In a small number of children with an obvious head turn it is possible to do an operation to help. The muscles that move the eyes are adjusted so that the head turn and eye wobble are reduced.
How can parents, family, friends and teachers make a difference?
We use our vision to get around, learn new things and to meet other people and make friends.
Most children with Nystagmus have few problems getting around. The way they act can give the impression that their vision is normal. It is important however to be aware of some of their own personal difficulties with vision.
A child who chooses to use a head turn or to move the head to and fro to improve vision should not be made to stop doing this. They are trying to improve their vision and are often doing it without knowing it. It is important that they are placed in the class to let them use this head posture to their best advantage. Let a child hold a book very close if it helps them see better. Because of this it is often impossible to 'share' books and read together at the same time. Two copies of the same book are really needed to allow reading together.

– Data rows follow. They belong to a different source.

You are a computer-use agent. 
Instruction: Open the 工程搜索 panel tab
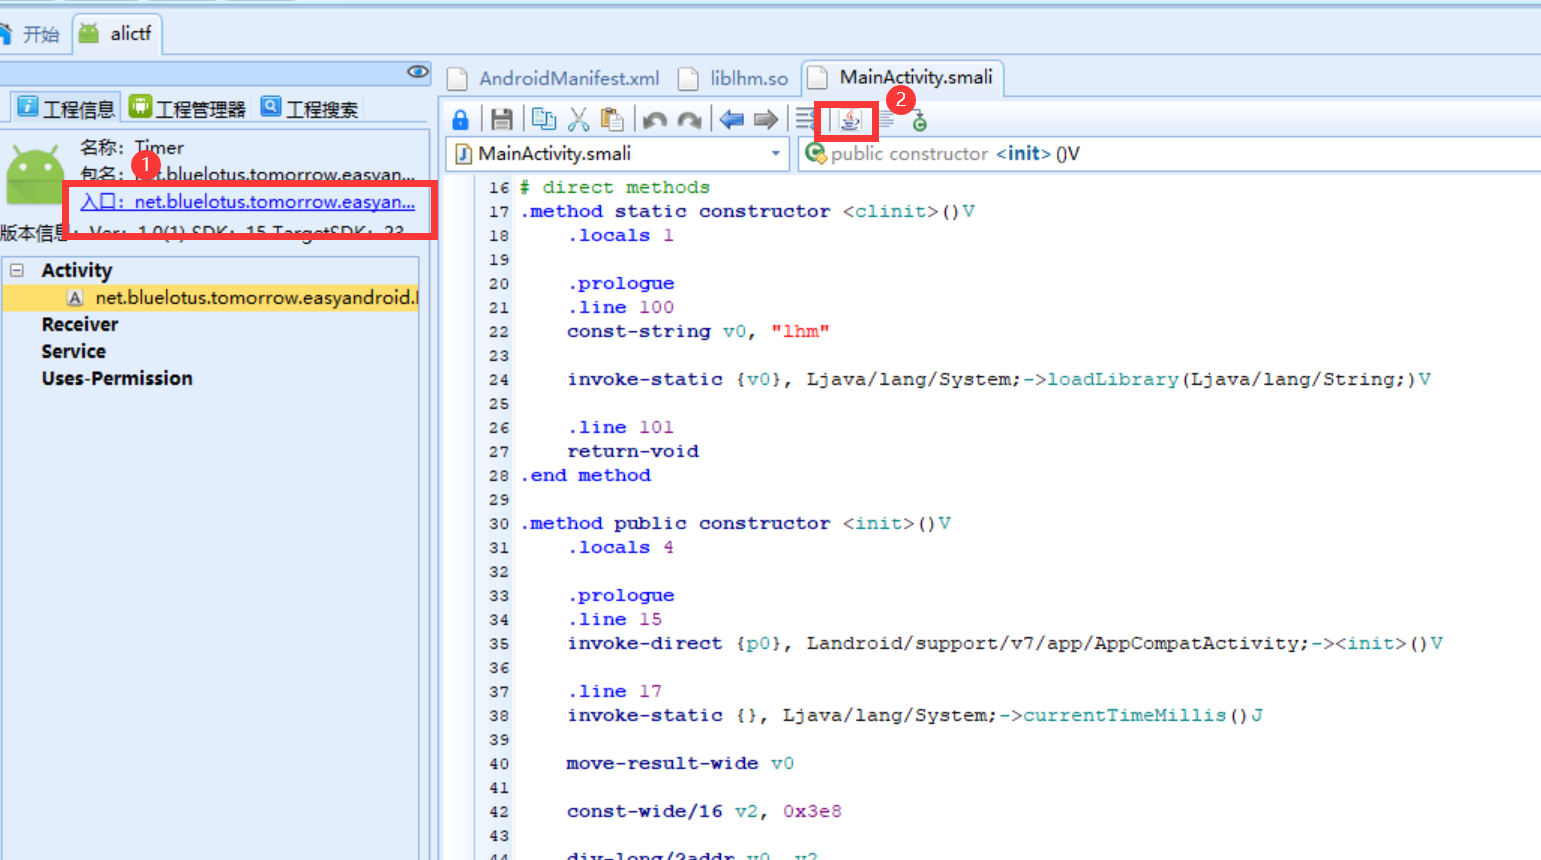[x=310, y=108]
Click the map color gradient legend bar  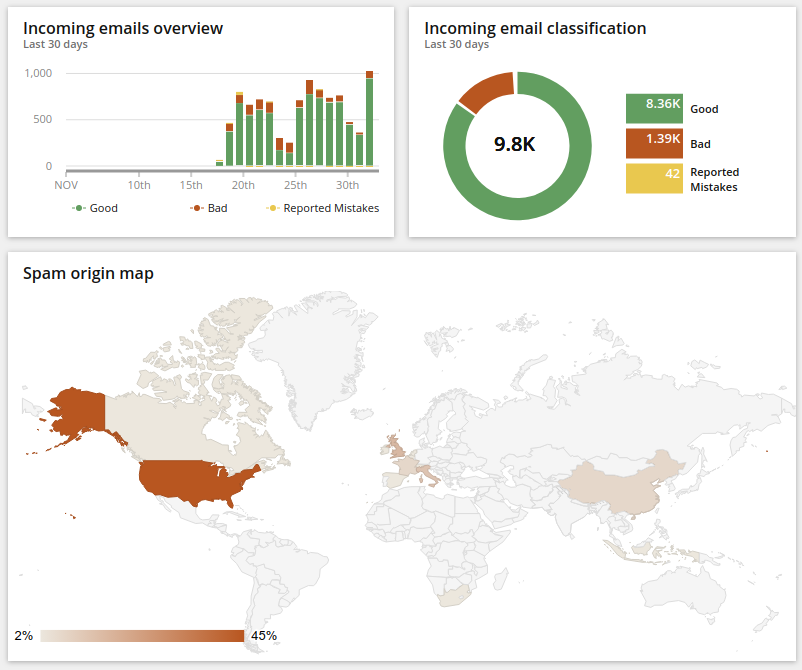pos(142,636)
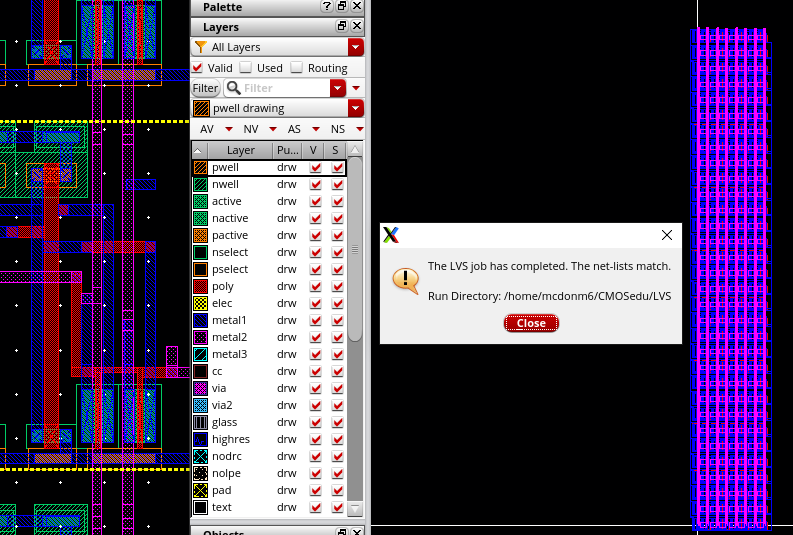Click the funnel icon beside All Layers
Screen dimensions: 793x535
(200, 47)
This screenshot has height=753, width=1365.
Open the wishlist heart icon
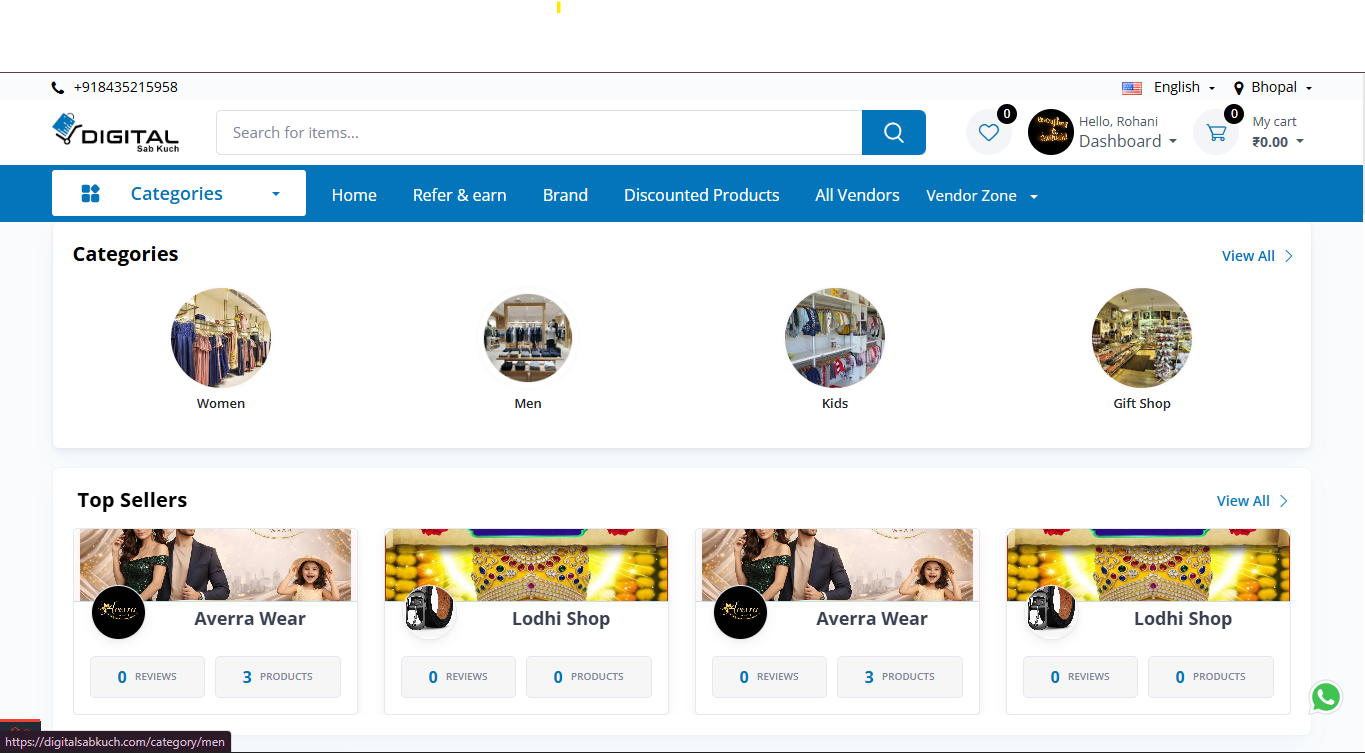click(x=988, y=132)
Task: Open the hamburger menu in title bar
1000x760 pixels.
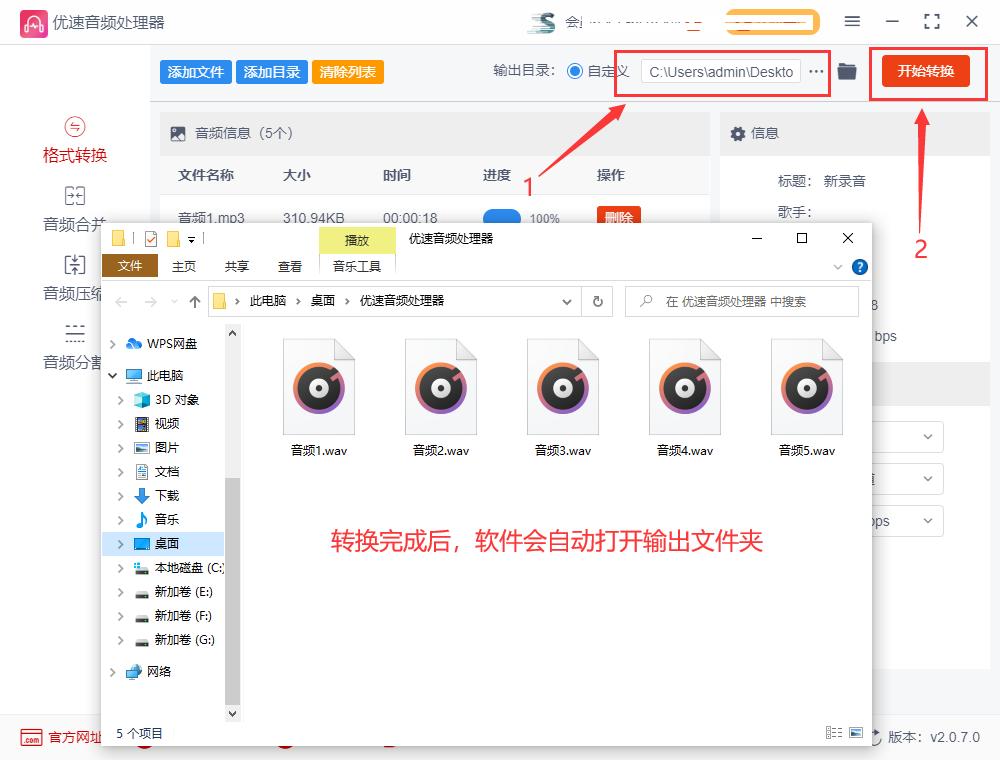Action: pyautogui.click(x=853, y=20)
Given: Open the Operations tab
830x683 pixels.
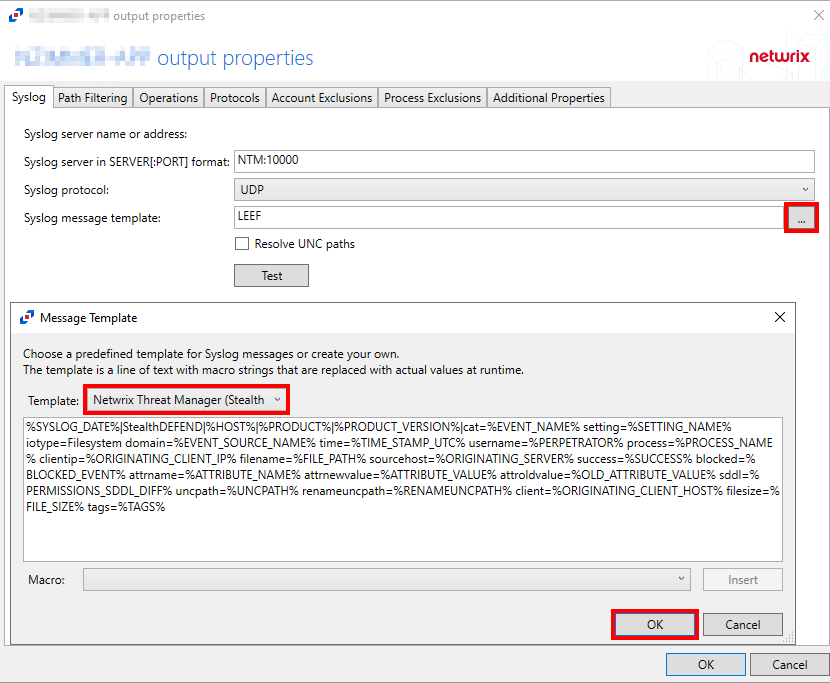Looking at the screenshot, I should [x=168, y=98].
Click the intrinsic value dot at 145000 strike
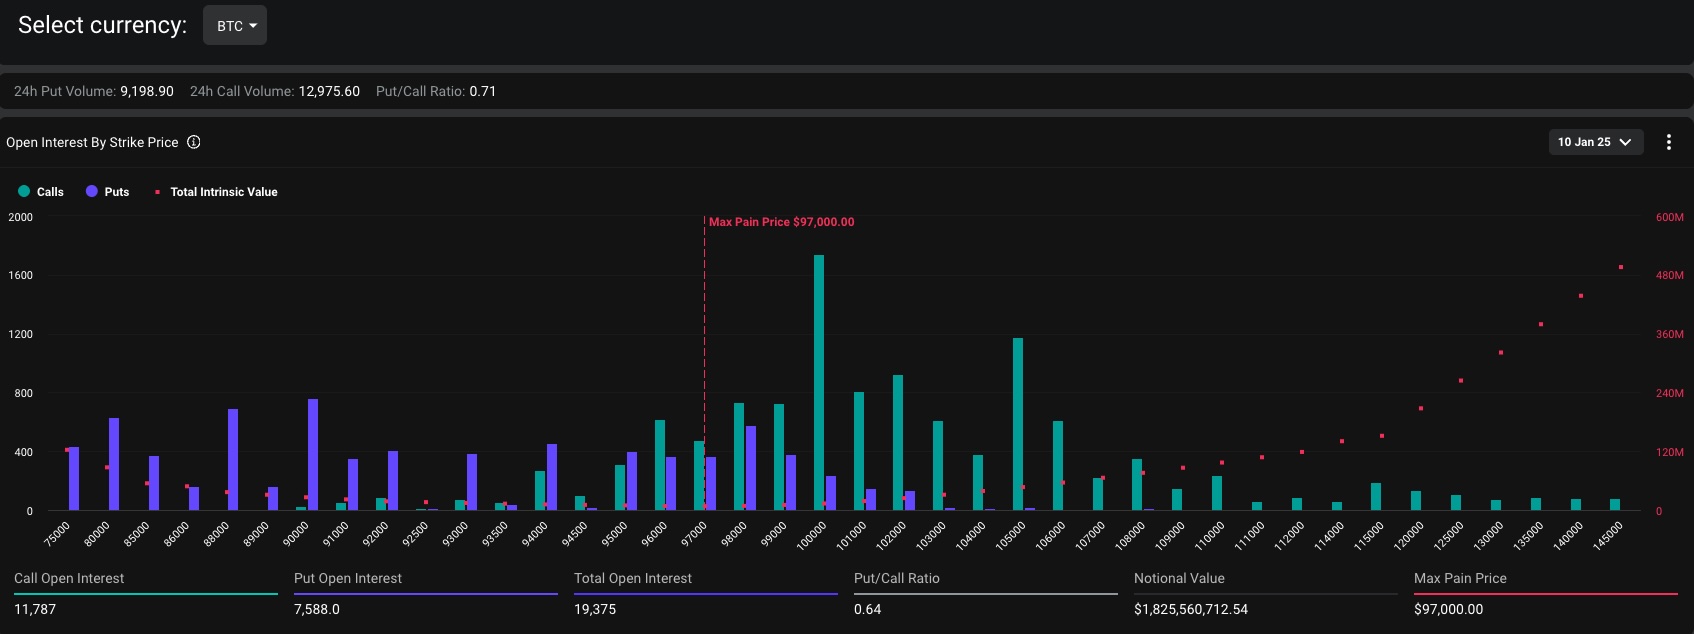The width and height of the screenshot is (1694, 634). pos(1620,268)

Problems at school may be due to some of the reading books being hard to see. This often means it takes longer and more effort to do the work. If the size of print is increased most children will find schoolwork easier. Sometimes placing reading books on a slope, which tilts the print towards the child, will improve reading speed as well.
When reading it can be helpful to read one line at a time through a ‘letter box’ placed over the page. Placing a piece of blue tack below the line they are reading, at the beginning of the next sentence, can help some children find their way back to the start of the next line more quickly.
It is also worth watching carefully to find out what the smallest toys are that a child can see and play with. Then try to only play with toys that are the same size or bigger. Placing one toy on a plain background will often help children see it more readily. Placing lots of toys of different size and colour close together on a patterned background can sometimes make them even more difficult to see.
Recognising facial expressions can often be difficult. It is worth trying to find out at what distance facial expressions can be seen and responded to. Then always try to talk and smile from within this distance. This helps a child to learn what facial expressions mean and to copy them.
Even if a child has very poor vision many useful and practical things can be done to improve the ability of the child to get around, interact with other children and learn.
Who wrote these documents?
These pages are the consensus of opinion of many different people. They include parents of visually impaired children, visually impaired children themselves, Community Paediatricians, Ophthalmologists, Educationalists and Psychologists.
The main author and person responsible for their content is Dr Andrew Blaikie who was an Ophthalmology Research Fellow with Visual Impairment Scotland and is a member of the Royal College of Ophthalmologists.